Return each line of the data below that contains the word "deportivo".

- _Click-target data_
┌────────

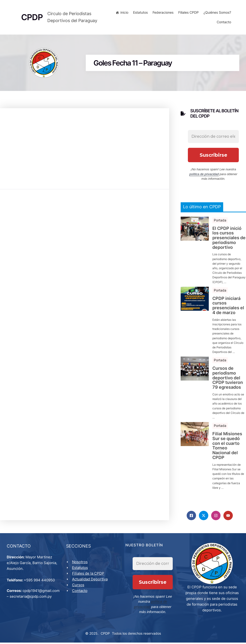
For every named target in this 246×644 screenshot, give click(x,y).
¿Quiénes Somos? (216, 13)
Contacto (223, 23)
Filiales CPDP (188, 13)
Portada (220, 221)
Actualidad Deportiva (90, 581)
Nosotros (80, 564)
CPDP (105, 635)
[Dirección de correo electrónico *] (213, 138)
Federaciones (162, 13)
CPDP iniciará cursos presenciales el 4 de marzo (228, 306)
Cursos (79, 587)
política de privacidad (204, 175)
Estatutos (140, 13)
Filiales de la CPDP (89, 575)
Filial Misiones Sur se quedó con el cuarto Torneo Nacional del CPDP (227, 447)
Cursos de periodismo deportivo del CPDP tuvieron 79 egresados (228, 379)
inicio (124, 13)
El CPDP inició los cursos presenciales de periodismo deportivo (229, 239)
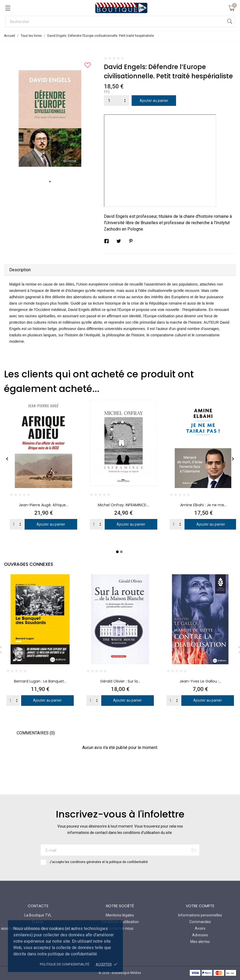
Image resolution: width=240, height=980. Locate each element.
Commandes (200, 922)
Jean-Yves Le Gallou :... (201, 681)
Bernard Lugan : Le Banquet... (40, 681)
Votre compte (200, 906)
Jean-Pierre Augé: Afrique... (43, 505)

└────────

- _Result_
Cursos de periodismo deportivo del CPDP tuvieron 79 egresados (228, 379)
El CPDP inició los cursos presenciales de periodismo deportivo (229, 239)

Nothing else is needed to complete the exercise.